In the end, the MBB convinced the manager that it would be better to present the data as attribute data and not try to treat it as continuous. That meant that the results should have been presented as the number of responses for 5, the number of responses for 4 and so forth. Plus the manager could report the values out as percentages. That is, 15% of the responses were for Agree, while 25% were for Strongly Disagree. This was the better way to report out the attribute data.
4 best practices when thinking about attribute data
In most cases, you may delegate your statistical analysis to those more experienced and knowledgeable about statistics. In any case, you should be aware of some of the best practices so you can assess whether your experts are doing what you need them to do.
1. Process stability
Process stability, or common cause variation, is assessed through the use of SPC control charts. If your process is stable, it is then predictable. Therefore, the data that you are collecting should come from a stable process.
2. Plot the data
If possible, always plot the data before embarking upon any complex statistical analysis. A picture is worth a thousand words, so make use of graphs such as frequency diagrams, bar charts, and even control charts.
3. Computer software
The days of doing statistical or graphical analysis are long gone. There is a plethora of software programs, both sophisticated and basic, you can use to do your analysis.
4. Data collection plan
Be sure you have a solid data collection plan that clearly defines what you’re going to collect data on, how you are going to collect it, who is going to collect it, and how much data you need to collect.

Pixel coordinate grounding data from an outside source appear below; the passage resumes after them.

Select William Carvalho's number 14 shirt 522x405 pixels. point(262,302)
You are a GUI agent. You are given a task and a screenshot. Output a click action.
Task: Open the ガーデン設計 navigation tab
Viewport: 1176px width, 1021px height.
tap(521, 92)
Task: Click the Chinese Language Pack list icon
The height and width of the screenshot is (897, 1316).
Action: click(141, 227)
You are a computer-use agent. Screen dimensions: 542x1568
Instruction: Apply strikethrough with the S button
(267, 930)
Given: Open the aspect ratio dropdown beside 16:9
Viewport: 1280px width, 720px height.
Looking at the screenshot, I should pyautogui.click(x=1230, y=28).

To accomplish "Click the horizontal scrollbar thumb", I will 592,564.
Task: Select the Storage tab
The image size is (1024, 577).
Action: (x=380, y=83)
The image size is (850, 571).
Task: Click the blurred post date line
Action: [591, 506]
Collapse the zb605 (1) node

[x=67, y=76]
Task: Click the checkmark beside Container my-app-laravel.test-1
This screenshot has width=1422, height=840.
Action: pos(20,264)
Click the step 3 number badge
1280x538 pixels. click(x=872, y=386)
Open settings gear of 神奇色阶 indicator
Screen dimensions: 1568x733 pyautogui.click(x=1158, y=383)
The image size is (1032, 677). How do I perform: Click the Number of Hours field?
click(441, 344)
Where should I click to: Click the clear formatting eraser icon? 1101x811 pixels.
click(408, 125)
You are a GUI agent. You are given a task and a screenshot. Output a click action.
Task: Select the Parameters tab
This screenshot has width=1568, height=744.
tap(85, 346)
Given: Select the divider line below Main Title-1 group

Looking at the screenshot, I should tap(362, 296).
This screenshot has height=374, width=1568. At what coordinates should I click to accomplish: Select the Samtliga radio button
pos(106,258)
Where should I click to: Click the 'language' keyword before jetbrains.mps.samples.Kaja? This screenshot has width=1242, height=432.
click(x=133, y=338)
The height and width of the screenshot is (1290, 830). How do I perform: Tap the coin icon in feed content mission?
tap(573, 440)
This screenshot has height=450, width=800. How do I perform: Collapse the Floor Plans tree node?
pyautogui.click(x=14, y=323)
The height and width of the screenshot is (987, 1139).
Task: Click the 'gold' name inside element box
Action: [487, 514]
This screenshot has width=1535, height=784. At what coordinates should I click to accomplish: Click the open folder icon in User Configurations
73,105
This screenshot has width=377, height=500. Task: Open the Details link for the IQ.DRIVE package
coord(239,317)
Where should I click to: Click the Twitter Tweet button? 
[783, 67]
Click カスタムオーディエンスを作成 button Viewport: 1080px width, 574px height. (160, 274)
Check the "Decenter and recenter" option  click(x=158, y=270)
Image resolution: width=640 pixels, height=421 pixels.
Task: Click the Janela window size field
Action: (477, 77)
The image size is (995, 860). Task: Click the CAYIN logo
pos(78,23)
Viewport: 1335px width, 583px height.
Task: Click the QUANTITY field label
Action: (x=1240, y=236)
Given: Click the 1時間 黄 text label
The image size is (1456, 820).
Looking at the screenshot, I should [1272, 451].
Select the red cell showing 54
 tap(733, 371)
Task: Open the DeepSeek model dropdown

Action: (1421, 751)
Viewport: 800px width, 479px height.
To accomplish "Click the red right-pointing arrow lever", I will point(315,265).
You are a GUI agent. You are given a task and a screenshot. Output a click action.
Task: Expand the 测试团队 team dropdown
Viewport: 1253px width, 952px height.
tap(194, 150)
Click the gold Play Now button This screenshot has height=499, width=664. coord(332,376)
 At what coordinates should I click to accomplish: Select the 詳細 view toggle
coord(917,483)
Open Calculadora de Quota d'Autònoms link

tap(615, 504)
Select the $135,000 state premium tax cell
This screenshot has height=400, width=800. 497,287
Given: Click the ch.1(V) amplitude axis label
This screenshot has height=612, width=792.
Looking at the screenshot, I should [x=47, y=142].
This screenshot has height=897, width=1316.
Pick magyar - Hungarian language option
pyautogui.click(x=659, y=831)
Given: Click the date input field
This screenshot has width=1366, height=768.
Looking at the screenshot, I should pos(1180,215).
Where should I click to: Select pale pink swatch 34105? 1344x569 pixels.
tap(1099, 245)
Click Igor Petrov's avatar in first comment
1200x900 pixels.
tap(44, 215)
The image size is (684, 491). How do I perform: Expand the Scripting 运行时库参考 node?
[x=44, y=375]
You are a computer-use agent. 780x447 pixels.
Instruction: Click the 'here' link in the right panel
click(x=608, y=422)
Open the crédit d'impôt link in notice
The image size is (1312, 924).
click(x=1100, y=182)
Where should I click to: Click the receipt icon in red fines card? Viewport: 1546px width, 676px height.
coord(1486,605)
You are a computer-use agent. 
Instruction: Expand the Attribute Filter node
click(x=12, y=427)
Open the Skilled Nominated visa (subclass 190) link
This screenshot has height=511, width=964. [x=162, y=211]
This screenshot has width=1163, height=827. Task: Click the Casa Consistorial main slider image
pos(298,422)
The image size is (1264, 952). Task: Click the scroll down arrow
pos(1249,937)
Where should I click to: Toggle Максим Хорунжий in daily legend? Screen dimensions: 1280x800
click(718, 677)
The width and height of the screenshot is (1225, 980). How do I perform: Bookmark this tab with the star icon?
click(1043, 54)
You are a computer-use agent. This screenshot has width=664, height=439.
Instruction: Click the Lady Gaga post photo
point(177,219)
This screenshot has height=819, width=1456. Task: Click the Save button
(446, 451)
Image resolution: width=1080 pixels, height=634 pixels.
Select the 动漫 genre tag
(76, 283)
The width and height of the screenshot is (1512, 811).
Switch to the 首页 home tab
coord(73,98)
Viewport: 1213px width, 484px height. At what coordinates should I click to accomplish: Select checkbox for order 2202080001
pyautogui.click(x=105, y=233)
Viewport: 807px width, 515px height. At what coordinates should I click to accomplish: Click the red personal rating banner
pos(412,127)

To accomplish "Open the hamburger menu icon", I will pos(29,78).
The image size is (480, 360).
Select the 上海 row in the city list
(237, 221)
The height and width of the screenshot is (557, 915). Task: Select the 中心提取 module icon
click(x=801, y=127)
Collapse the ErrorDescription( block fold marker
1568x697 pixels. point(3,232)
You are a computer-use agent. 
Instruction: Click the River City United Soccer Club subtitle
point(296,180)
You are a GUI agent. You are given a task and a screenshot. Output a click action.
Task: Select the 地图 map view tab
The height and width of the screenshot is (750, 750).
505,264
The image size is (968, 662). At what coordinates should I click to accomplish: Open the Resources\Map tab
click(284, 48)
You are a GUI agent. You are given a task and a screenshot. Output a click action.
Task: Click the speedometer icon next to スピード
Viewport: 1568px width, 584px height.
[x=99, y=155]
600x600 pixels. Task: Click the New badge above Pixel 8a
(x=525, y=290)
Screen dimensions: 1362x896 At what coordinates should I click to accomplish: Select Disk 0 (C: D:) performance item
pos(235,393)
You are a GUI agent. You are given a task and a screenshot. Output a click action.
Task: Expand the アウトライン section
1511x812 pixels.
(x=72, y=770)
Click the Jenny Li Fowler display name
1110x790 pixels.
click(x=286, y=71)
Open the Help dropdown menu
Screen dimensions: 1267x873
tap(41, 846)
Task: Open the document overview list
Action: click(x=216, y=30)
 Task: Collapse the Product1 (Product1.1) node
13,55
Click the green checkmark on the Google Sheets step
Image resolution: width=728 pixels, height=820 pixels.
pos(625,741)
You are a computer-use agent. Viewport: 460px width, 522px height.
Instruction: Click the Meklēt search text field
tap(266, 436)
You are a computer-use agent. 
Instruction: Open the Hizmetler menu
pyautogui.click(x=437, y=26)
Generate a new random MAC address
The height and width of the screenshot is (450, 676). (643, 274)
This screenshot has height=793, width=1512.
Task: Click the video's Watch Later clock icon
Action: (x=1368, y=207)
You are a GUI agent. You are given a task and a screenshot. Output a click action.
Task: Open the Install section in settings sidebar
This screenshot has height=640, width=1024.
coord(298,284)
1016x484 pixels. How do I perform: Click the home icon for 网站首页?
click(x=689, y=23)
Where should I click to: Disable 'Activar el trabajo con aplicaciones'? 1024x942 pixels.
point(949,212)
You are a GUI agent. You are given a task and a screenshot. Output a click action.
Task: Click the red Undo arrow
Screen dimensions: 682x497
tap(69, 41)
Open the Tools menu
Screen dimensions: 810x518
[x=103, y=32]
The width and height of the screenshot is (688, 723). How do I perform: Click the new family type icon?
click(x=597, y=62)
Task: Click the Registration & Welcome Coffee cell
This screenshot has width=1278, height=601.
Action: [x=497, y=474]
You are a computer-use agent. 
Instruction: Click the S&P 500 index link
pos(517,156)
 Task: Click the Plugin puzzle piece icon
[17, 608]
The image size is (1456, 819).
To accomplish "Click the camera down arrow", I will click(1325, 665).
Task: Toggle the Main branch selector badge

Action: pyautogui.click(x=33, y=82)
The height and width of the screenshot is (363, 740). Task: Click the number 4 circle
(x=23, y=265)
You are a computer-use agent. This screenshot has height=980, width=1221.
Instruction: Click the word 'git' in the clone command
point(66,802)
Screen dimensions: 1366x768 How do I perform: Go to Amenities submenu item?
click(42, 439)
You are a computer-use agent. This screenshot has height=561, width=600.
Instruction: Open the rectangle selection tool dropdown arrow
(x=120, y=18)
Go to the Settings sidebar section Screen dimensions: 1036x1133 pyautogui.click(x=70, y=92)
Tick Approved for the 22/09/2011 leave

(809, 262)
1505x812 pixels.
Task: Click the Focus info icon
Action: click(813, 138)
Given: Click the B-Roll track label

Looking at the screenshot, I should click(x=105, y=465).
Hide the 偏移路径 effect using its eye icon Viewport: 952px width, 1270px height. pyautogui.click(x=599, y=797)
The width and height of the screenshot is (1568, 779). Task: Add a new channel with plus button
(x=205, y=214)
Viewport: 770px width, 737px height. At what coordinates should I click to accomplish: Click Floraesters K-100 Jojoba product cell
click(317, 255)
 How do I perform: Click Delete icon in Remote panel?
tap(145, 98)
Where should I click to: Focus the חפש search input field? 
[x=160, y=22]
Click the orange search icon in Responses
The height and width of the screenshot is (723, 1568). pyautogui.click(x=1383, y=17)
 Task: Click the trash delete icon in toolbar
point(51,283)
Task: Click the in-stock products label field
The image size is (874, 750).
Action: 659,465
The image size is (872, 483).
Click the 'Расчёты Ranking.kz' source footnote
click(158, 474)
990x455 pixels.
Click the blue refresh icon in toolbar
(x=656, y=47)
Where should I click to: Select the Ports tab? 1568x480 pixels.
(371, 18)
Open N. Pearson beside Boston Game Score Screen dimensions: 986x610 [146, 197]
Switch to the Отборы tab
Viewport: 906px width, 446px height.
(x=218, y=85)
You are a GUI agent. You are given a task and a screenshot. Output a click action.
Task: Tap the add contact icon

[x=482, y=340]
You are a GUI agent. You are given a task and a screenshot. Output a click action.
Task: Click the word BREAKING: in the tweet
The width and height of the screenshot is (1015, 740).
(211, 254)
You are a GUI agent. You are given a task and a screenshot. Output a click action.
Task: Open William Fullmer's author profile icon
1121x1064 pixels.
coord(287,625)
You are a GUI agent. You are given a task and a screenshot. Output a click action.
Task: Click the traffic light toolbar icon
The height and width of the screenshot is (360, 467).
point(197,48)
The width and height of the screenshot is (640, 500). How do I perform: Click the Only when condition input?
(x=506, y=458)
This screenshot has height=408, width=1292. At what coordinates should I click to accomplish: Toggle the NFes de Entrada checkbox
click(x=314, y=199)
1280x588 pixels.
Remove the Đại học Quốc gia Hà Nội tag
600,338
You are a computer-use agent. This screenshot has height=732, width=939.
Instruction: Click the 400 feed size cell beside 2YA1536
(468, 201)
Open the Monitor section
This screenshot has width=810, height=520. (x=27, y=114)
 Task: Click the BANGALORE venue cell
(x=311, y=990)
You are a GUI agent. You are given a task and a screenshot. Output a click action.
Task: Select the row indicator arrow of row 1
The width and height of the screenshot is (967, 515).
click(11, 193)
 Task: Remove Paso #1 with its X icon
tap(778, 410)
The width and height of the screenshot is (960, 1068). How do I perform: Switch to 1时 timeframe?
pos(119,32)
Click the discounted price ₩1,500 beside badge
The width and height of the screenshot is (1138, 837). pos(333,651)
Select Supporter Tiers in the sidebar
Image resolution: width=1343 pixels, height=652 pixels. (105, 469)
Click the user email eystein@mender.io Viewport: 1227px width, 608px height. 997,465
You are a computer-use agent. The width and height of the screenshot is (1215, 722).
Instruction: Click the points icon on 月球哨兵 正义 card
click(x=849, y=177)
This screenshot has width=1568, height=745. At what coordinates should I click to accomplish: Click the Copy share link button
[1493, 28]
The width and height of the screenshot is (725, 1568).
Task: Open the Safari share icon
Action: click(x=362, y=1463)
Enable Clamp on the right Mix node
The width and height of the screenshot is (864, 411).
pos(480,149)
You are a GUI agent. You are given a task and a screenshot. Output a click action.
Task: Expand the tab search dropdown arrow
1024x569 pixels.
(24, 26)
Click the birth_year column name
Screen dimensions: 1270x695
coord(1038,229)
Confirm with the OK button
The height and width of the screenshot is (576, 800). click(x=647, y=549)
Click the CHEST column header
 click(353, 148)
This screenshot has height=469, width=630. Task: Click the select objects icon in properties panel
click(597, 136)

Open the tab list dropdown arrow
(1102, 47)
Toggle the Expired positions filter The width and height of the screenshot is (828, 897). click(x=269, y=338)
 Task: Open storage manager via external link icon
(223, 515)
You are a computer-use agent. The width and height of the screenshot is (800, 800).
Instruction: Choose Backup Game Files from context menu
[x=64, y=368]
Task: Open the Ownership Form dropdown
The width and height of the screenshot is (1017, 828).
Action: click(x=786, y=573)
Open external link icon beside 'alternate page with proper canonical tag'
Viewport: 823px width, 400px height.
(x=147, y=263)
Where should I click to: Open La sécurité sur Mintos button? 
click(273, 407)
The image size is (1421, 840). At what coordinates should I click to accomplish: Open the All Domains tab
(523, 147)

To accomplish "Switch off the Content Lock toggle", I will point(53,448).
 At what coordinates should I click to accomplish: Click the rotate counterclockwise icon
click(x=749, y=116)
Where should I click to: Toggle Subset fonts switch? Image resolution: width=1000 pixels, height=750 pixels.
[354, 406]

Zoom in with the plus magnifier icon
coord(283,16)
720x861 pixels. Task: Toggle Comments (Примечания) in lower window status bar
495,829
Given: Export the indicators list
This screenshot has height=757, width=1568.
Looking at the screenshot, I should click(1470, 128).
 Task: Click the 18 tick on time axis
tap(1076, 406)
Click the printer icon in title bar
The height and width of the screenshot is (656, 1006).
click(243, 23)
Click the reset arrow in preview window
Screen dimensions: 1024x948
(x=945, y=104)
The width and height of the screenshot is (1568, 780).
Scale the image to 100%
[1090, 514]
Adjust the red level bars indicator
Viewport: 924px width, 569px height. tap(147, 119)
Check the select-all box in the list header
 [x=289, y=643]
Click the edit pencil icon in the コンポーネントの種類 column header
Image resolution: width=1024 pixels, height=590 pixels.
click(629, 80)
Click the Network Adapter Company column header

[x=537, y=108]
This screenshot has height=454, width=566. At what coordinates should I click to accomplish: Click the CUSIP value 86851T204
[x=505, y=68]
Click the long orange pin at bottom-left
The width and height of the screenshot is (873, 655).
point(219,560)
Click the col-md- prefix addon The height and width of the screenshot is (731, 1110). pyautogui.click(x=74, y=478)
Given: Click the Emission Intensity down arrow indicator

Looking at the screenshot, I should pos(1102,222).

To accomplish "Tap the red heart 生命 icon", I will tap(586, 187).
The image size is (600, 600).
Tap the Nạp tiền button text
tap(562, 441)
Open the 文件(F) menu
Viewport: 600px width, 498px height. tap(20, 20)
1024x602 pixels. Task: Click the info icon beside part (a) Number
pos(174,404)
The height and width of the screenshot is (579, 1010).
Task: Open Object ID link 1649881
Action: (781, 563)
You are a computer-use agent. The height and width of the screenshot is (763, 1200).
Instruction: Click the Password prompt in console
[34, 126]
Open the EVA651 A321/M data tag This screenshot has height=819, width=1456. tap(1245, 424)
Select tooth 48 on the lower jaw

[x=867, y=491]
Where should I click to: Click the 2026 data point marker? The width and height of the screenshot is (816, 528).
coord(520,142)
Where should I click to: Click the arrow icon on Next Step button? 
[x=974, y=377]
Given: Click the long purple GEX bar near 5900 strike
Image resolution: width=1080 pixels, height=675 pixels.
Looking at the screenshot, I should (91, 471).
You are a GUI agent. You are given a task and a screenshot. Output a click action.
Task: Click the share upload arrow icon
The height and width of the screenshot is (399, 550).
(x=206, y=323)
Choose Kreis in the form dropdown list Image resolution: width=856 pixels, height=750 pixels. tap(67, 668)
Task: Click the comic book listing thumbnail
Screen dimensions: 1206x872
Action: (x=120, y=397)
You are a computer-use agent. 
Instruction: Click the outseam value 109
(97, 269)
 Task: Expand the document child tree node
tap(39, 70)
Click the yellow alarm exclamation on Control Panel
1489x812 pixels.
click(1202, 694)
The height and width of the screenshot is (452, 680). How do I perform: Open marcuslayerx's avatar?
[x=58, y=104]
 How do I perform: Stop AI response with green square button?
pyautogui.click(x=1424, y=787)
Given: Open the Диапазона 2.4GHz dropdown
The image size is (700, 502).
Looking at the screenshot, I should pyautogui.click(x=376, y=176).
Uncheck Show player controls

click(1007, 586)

Frequently Asked Questions (FAQ) about attribute data
1. Can my attribute data ever be used as continuous data?
Maybe. If you have counts of data, there is enough of them, and they have a large enough range, you can treat them as what some people call pseudo-continuous data. While they may not be technically continuous data, they may behave as such, which can be useful.
2. Is it wise to convert continuous data into attribute or discrete data?
No. Continuous data possesses a lot more information. Taking something like processing time measured in minutes and converting it into a binary category of “less than 10 minutes” and “more than 10 minutes” loses a lot of valuable information and resolution.
3. What is ordinal attribute data?
This is attribute data that has a logical sequence or preference. For example, a college student may be classified as a freshman, sophomore, junior, or senior. There is a logical sequence to that classification. There is no logical order to an attribute like hair color which might be described as black, brown, blonde or gray.
Some final thoughts on attribute data
Attribute data is a form of discrete data. It is represented by counts rather than measurements. It can be numeric, ordinal, non-ordered, and even binary. It’s generally descriptive in nature. If your process is such that it only generates attribute data and that’s all you can collect data on, then that’s what you have to work with. Do not convert continuous data into attribute data.
It is important to properly define and understand the nature of your data so you can utilize the appropriate statistics and analytical tools. Using the wrong tools for the wrong type of data greatly diminishes the value of your analysis and conclusions.